If you buy back a car from an insurer that has totaled it, you may have more luck getting them to issue you a policy. The insurer knows exactly why the car was declared a total loss and will typically have photographs and other details of the damage.
Forget financing on salvage title cars
Financing a salvage title car also is difficult. Without comprehensive and collision insurance to protect the car, it’s unlikely you’ll be able to find a lender, so be prepared to pay cash for salvaged vehicles.
A salvaged car can be rebuilt, but will always be hard to sell
Once a salvage title car is repaired, it would need an inspection and DMV approval to be legally driven again. Typically, after that, the salvage title will be “rebranded” as a rebuilt title. While the vehicle’s title designation goes from salvaged to rebuilt, it’s obvious that it was rescued from a salvage title. This is a red flag for anyone you may want to sell the car to.
There is also little resale value. While the estimates vary, a salvage title car is worth considerably less than a car that was never in an accident.
These cars are so difficult to value that Kelley Blue Book doesn’t provide pricing on them. “There are too many variables and unknowns,” says a KBB spokesperson. “From what we hear in the marketplace, wholesalers are paying 30% (to) 50% of the KBB book value.”
An honest seller will never get the current market price for a vehicle that has a salvage title attached to it. People willing to take a risk on a salvage title will demand a huge discount.
Branded titles: What you need to know
There is often confusion around the term “branded title,” as some people aren’t sure if it’s the same as a salvage or rebuilt title. Simply put, the different types of titles are all subcategories of “branded titles.” A car’s type of branded title indicates what type of damage it has. According to CarFax, here are common types of branded titles:
- Salvage title — As we explained above, this designation is for vehicles that have damage that costs more than the fair market value of the car.
- Odometer rollback –If it’s determined that a car’s odometer has been tampered with and rolled back, it will be given an odometer rollback title brand.
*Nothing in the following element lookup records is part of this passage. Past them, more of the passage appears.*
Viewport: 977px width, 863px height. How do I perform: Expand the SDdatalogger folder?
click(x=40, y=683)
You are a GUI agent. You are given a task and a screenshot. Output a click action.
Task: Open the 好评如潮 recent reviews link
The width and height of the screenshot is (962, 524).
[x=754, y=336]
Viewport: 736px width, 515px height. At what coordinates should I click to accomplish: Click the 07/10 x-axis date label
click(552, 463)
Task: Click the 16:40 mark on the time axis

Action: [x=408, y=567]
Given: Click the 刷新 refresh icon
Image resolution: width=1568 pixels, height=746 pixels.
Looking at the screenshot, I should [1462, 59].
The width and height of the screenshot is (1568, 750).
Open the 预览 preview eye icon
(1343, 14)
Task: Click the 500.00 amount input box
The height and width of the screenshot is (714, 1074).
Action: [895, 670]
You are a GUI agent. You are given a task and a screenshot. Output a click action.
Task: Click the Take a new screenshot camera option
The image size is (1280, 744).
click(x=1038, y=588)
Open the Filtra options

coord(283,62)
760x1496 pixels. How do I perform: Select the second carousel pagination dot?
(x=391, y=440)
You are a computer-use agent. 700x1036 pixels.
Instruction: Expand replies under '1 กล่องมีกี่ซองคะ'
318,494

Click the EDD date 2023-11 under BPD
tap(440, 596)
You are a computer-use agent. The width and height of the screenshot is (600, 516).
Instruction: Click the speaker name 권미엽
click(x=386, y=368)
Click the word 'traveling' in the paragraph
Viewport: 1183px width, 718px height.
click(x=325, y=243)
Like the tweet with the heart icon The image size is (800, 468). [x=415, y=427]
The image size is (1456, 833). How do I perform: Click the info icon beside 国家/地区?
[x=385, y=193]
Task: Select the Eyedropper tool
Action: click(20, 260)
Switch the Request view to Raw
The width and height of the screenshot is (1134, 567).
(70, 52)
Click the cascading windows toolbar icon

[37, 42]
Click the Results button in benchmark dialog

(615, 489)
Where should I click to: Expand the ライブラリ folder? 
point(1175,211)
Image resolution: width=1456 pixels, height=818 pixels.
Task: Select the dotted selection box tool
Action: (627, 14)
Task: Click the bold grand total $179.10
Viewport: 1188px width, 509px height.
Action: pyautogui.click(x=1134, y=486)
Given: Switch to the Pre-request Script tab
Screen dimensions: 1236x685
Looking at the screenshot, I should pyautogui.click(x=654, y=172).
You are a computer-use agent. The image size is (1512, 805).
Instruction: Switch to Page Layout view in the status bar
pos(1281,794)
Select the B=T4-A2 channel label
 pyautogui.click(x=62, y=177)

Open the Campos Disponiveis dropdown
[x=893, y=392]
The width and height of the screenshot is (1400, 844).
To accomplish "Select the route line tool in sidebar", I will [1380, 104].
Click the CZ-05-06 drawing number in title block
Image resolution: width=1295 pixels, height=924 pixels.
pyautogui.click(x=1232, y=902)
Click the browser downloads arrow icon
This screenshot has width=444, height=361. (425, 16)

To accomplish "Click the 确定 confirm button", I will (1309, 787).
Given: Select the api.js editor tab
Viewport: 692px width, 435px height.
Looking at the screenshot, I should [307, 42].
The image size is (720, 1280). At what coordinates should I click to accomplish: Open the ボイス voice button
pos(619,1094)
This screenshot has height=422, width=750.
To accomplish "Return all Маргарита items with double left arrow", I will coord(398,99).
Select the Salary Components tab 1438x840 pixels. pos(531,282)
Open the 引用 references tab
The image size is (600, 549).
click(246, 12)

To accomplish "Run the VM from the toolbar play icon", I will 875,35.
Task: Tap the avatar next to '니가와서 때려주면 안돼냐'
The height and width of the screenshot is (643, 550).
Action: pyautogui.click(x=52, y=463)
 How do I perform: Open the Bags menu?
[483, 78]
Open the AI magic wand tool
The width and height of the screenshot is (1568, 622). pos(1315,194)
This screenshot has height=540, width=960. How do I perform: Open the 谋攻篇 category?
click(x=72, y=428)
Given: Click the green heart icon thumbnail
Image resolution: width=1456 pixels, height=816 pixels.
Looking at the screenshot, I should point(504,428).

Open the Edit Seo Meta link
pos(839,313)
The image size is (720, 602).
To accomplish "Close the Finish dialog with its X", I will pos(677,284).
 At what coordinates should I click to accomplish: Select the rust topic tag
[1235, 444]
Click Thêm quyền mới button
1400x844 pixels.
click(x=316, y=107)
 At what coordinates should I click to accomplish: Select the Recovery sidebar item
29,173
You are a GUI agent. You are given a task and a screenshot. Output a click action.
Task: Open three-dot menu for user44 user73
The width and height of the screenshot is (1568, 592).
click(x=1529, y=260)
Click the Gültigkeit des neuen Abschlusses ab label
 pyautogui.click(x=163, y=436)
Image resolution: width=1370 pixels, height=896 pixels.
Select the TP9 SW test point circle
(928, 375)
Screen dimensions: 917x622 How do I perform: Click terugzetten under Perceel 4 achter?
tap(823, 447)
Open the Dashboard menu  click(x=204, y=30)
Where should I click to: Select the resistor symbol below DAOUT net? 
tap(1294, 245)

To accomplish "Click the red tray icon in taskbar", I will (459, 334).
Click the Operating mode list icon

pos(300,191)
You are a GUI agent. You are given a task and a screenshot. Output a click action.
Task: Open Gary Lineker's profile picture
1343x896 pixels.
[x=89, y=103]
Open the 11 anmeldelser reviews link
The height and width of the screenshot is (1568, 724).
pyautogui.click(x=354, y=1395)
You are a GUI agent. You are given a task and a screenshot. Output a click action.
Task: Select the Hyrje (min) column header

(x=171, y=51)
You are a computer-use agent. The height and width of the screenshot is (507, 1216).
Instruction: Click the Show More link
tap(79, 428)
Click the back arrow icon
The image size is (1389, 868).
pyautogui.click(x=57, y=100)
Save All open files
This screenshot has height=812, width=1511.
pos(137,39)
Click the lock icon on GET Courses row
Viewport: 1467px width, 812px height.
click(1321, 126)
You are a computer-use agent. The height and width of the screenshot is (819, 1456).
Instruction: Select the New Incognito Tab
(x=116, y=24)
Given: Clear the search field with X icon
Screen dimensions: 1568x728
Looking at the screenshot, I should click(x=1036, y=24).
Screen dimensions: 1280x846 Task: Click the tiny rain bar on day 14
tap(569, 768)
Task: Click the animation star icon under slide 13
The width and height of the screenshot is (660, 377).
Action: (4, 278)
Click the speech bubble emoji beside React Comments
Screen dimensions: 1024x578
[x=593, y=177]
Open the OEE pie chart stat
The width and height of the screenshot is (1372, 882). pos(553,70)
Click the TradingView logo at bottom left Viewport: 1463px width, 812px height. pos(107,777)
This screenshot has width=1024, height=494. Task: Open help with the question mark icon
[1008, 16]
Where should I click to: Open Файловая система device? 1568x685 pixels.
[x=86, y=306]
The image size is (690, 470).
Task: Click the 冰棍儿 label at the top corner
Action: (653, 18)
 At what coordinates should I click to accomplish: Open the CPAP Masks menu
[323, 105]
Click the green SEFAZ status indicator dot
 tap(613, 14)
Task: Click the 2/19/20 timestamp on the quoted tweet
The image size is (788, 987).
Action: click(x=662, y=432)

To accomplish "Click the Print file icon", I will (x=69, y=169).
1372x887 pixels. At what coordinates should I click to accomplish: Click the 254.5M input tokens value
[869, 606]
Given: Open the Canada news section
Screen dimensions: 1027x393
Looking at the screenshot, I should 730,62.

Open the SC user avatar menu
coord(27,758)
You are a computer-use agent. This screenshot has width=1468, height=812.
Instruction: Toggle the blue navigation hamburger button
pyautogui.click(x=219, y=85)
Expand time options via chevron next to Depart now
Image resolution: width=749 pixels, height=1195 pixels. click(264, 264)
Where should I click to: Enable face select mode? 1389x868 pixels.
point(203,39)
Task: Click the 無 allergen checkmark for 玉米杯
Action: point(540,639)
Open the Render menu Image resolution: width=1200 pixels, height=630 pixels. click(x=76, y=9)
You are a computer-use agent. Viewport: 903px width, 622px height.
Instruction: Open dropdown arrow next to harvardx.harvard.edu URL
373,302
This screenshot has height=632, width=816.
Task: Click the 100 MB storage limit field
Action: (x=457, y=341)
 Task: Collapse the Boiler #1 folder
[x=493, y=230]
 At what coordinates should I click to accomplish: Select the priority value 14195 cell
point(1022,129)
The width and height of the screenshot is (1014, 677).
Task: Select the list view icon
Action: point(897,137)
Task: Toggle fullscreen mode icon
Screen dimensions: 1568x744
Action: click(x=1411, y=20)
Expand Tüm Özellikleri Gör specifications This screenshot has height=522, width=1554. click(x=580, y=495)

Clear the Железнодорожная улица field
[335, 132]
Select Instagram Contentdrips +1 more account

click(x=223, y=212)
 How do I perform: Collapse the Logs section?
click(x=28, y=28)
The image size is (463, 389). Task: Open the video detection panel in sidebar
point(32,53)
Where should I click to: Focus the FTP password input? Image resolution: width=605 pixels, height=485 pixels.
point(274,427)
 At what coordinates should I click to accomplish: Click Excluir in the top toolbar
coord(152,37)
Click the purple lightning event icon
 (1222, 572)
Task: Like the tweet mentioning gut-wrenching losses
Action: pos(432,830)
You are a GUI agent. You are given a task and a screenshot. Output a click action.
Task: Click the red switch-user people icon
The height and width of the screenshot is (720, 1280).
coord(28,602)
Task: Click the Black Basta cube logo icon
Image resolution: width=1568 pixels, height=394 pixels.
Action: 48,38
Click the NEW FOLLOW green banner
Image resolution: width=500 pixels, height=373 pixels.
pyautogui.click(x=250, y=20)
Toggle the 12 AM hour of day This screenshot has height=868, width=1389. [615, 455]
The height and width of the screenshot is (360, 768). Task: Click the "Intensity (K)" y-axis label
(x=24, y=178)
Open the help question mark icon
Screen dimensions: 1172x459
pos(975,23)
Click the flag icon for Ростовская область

- Water damaged — Cars that have damage due to flooding may be titled as water damaged.
- Rebuilt — A salvaged title car that has been repaired to roadworthy conditions.
- Lemon law title — Some states have “lemon laws,” that dictate the parameters for returning a new car that is defective. These laws vary among states. But if a car is returned under the criteria of a state’s lemon law, and then is resold, its title will be branded as a “lemon title.”
Fraud is common, safety is an issue
You may be driving a salvage title car already and not know it. Title washing can make it difficult to determine if your car has been in an accident and rebuilt.
State titling requirements vary, which means that a car that has a salvage title in one state can be driven to a state where an inspection is not required and a clean title will be issued. A car with a clean title is worth thousands more, which makes driving a car to another state well worth the trip for shady rebuilders.
Safety is also a concern with any salvage title, or even rebuilt title, vehicle. In some cases damage, such as bent frames or electrical problems, are hard to detect, so be sure you have a trusted and experienced mechanic thoroughly check out any salvage vehicle you may buy or drive.
General tips if you decide to buy a salvage title car
We would recommend that you avoid salvage title cars, but if you decide one is right for you, here are tips to follow:
- Have a trusted professional mechanic check out any vehicle you are considering. The better the deal you’re getting, the more you should insist on an inspection.
- Get a vehicle history report. Carfax and Autocheck are two providers. The money will be well spent if you discover a salvage title.
- Check with your local DMV in regards to their salvage title laws. Each state has different guidelines for salvage titles. Understand the local policies before you buy.
- Check the National Motor Vehicle Title Information System. This federal database was created to cut down on title fraud. Search the database for the VIN of any car you are interested in.
- Check with your insurance company in regard to coverage and before you buy.